[Bioperl-l] Withdraw Bio::Graphics and Bio::DB::SeqFeature from bioperl distribution?
cjfields at illinois.edu
Tue Nov 11 13:05:47 EST 2008
On Nov 11, 2008, at 10:37 AM, Sendu Bala wrote:
> Chris Fields wrote:
>> I'll volunteer to do this. I think this should be a 1.6 release.
>> Users have been screaming for a 'stable' release for years now, and
>> everything on trunk is definitely more stable than 1.4,
> Well, again, I don't see the value in calling it 1.6. Yes people
> want a stable release, but calling it 1.6 doesn't make it stable.
> Doing the things in the plan for 1.6 makes it stable. What you're
> proposing is to just lie to everyone - "You want 'stable'? Here,
> have this thing I decided to label as 'stable'!" It's very wrong-
> headed in my view.
Maybe it's just me, but I don't think having a 1.5 point release
solves the perception issue we have been facing over the years after
the 1.4 release, i.e. bioperl is now in a constant endless 'beta'
release state, even though code on the main trunk is considerably more
stable than past releases.
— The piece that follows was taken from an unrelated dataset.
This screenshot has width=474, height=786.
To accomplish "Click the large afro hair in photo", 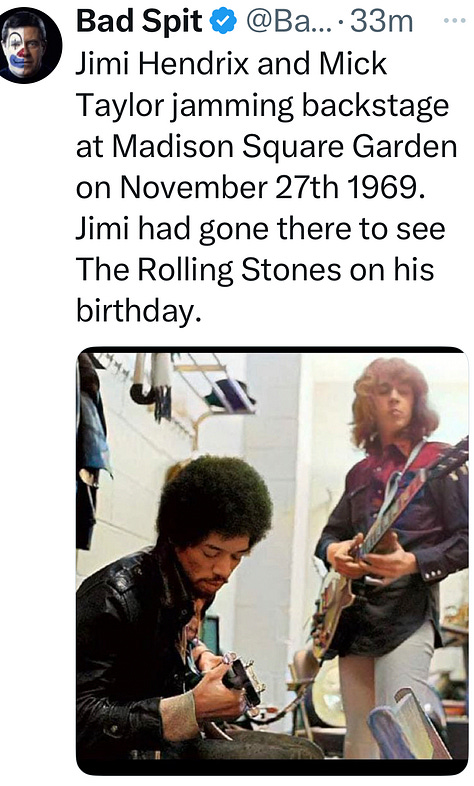I will [x=214, y=501].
It doesn't help that perception when the
period of time in between simple point releases (1.5.1 to 1.5.2, for
instance) has now extended way beyond what used to be the release
period between major releases.
FOr instance, some sysadmins see 1.5.x as a developer series
(understandably so as it is in our own documentation and FAQ). Ergo
they consider it implicitly 'unstable', so most refuse to install it
(even though we know better). Changing the wiki documentation won't
immediately help that perception; we have all indicated that 1.5 was a
dev release at one time or another, and old documentation floating
around on CPAN or the web doesn't help.
Overall I think we're essentially on the same page. I think the
perception that bioperl is 'dev' is what really needs to be changed,
but I also think the best short-term solution for Lincoln and the
bioperl community is to release something a consensus of users (us,
world at large) consider stable, and according to current
documentation that would be 1.6; we can make regular point releases
for that one on a branch until the next major release. No, it isn't
perfect (we don't accomplish everything we set out to do), but it works.
We can then work on a better long-term solution, which is to change
the perception that the code is 'unstable' or 'beta.' That will come
down the road and will take more time and effort.
> Do we really want all those half-tested, half-thought-out APIs that
> may be hanging around to become official and therefore need to
> support them and make their proper replacements backwards compatible
> come 1.7?
I'm not following you. There are a couple of exceptions but overall
the core API (PrimarySeqI, SeqI, SeqFeatureI, AlignI, etc) has
remained fairly stable for quite a while now, even with some
significant behind-the-scenes changes. Is there something you don't
like about any particular API? Also, there is nothing stopping
developers from trying out a new and possibly better ways of doing
things; you have demonstrated that yourself with PullParserI.
As for backward compatibility, I don't have a problem breaking it if
it needs to be broken (i.e. if it makes sense, such as renaming
methods for consistency). A simple deprecation cycle for old APIs or
methods is par for the course with any software project, and we have
the deprecation tools in place in Bio::Root::* for helping accomplish
> But ultimately it's just semantics so I won't bring it up again. I
> suppose any issues that arise can be solved with a wiki update
> explaining that 'stable' doesn't really mean stable, or that 1.6
> wasn't a stable release, or that our numbering scheme no longer has
> any particular meaning (it doesn't have to, after all).
I agree, but until the word gets out we should forward with what most
sysadmins would consider 'stable', which to me is 1.6.